Collected data entries:
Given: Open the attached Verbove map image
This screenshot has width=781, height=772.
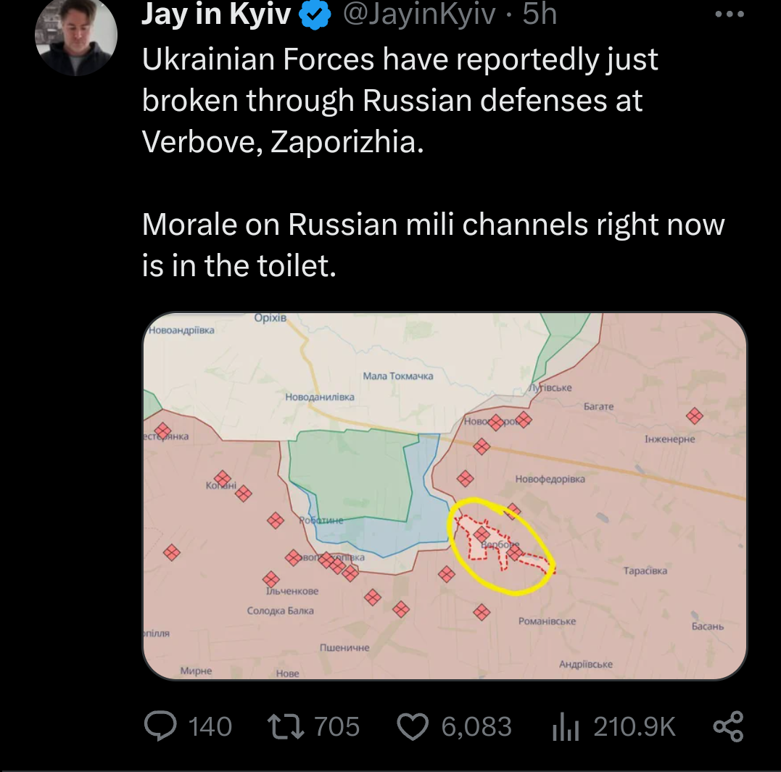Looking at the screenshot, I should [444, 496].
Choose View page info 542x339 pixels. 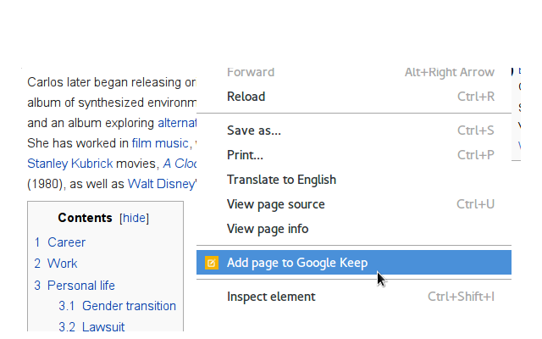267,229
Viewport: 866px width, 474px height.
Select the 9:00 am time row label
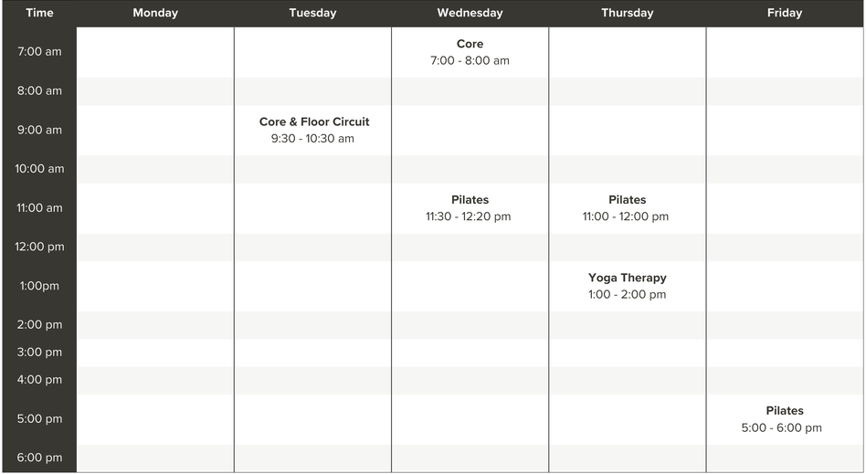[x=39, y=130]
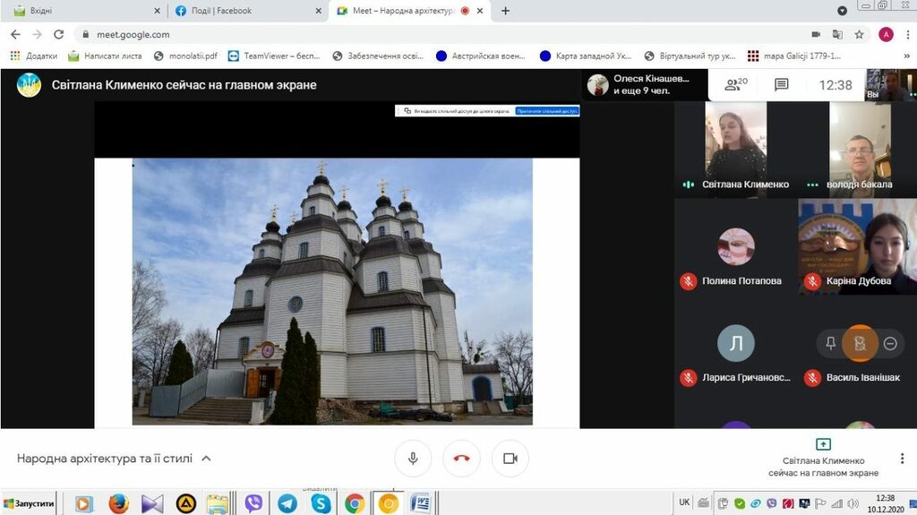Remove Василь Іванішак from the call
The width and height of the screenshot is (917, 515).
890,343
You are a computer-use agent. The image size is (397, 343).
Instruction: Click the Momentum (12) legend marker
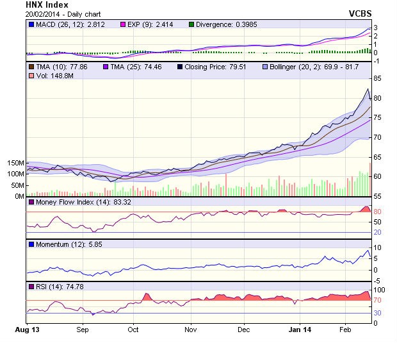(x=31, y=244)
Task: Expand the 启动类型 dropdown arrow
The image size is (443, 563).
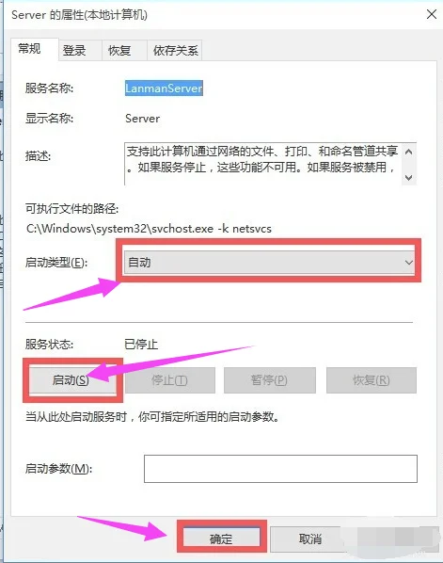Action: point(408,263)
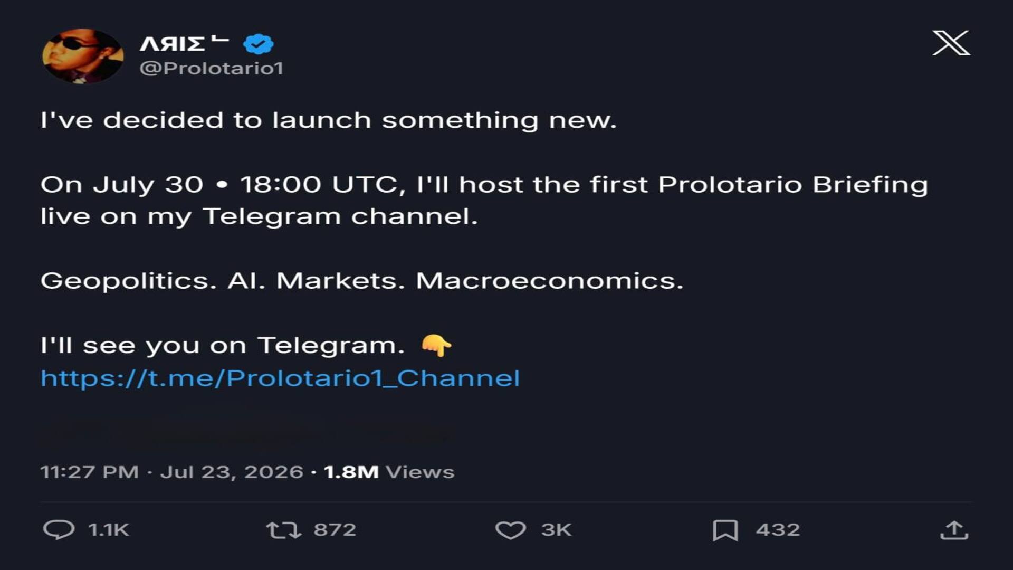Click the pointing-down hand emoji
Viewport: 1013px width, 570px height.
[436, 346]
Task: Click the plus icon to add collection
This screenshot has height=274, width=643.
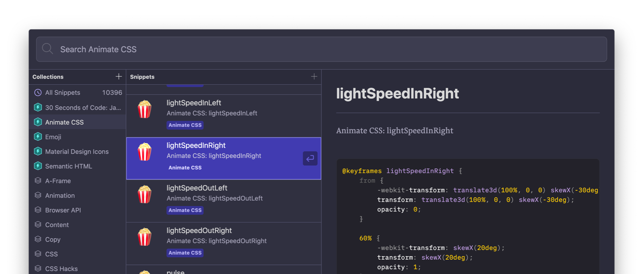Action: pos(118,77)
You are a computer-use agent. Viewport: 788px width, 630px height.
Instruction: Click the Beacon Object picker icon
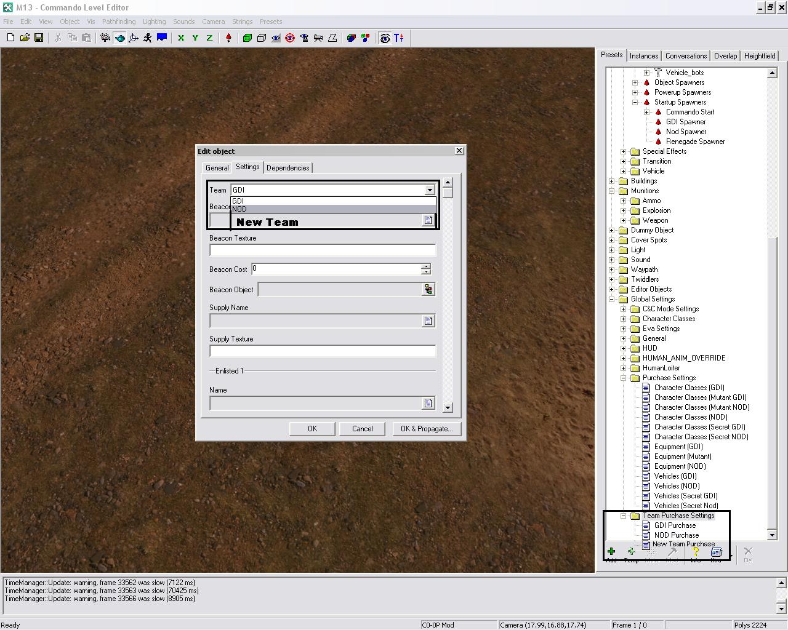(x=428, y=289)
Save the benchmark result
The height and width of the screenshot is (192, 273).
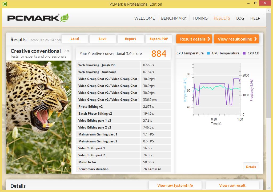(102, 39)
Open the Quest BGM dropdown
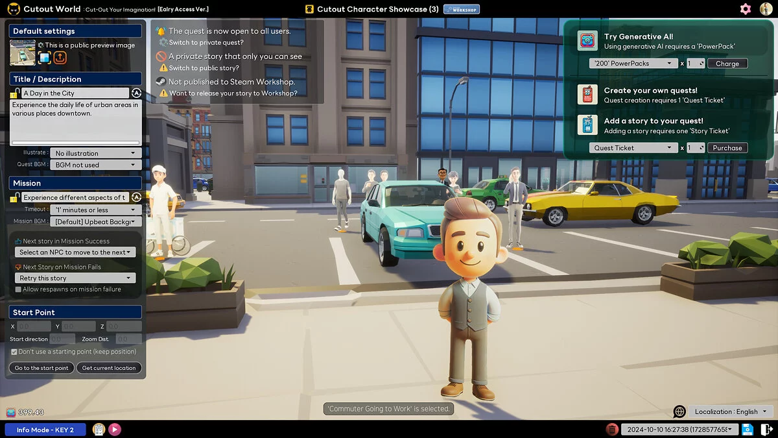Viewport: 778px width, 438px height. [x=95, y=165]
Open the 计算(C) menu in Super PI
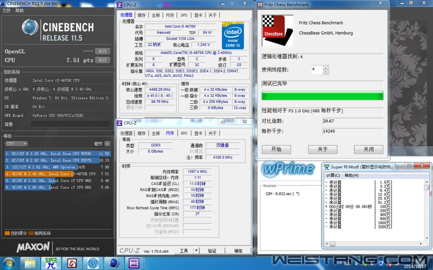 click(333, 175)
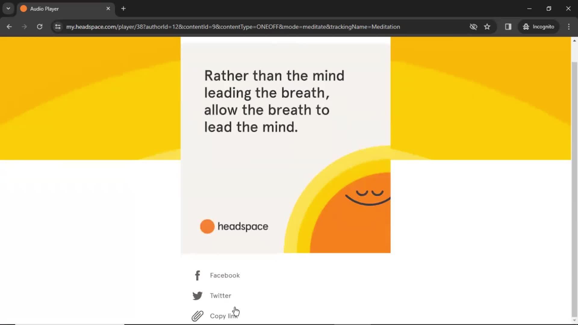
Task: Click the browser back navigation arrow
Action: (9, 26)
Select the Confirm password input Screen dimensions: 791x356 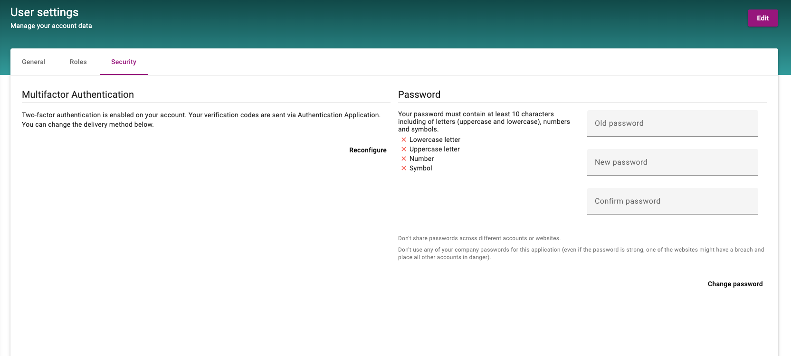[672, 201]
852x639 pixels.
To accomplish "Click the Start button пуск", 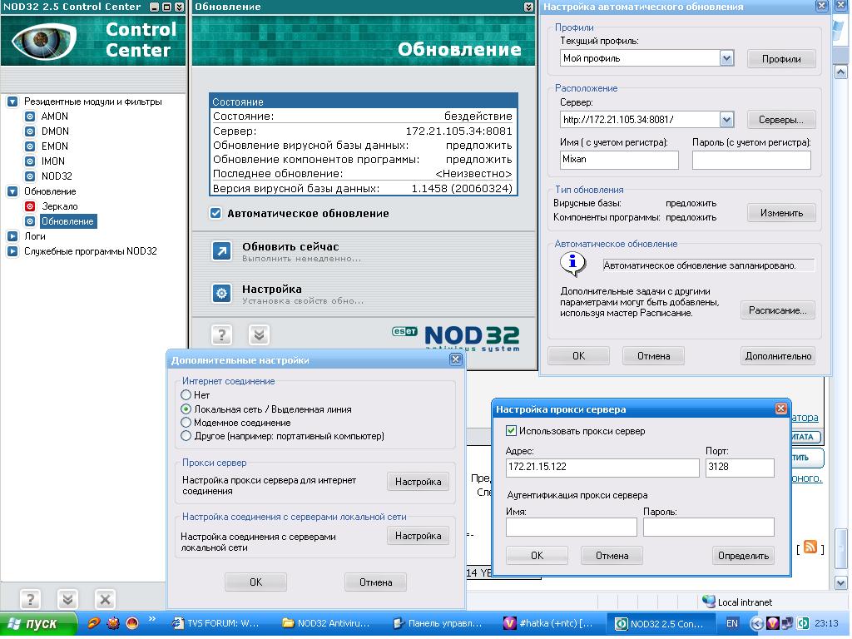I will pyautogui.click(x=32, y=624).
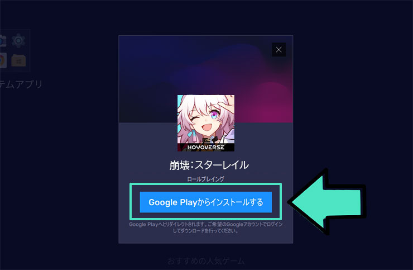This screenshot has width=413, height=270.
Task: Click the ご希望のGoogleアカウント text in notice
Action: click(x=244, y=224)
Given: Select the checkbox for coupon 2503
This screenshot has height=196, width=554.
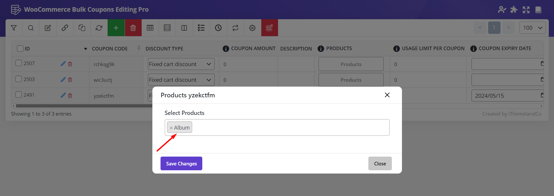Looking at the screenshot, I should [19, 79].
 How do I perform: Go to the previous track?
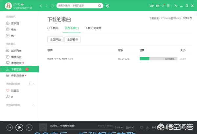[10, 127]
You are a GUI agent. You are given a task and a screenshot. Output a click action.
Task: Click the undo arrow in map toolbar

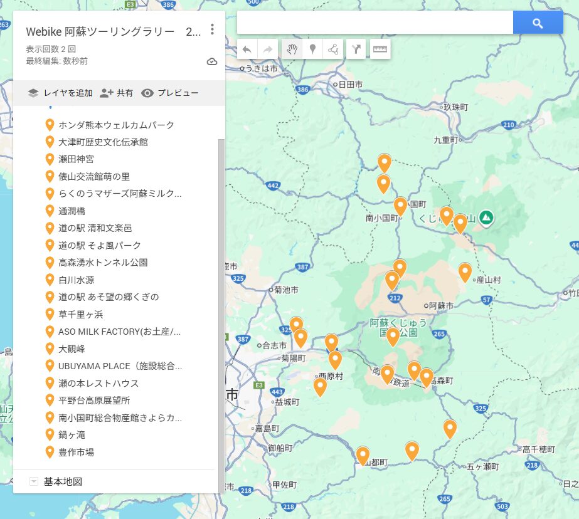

Activity:
Only the lines from the one that contains "You are a GUI" to the end of the records, inclusive, are to be quoted exactly, with pictures excluded.

Answer to this exercise:
You are a GUI agent. You are given a task and a screenshot. Output a click action.
Task: Click the undo arrow in map toolbar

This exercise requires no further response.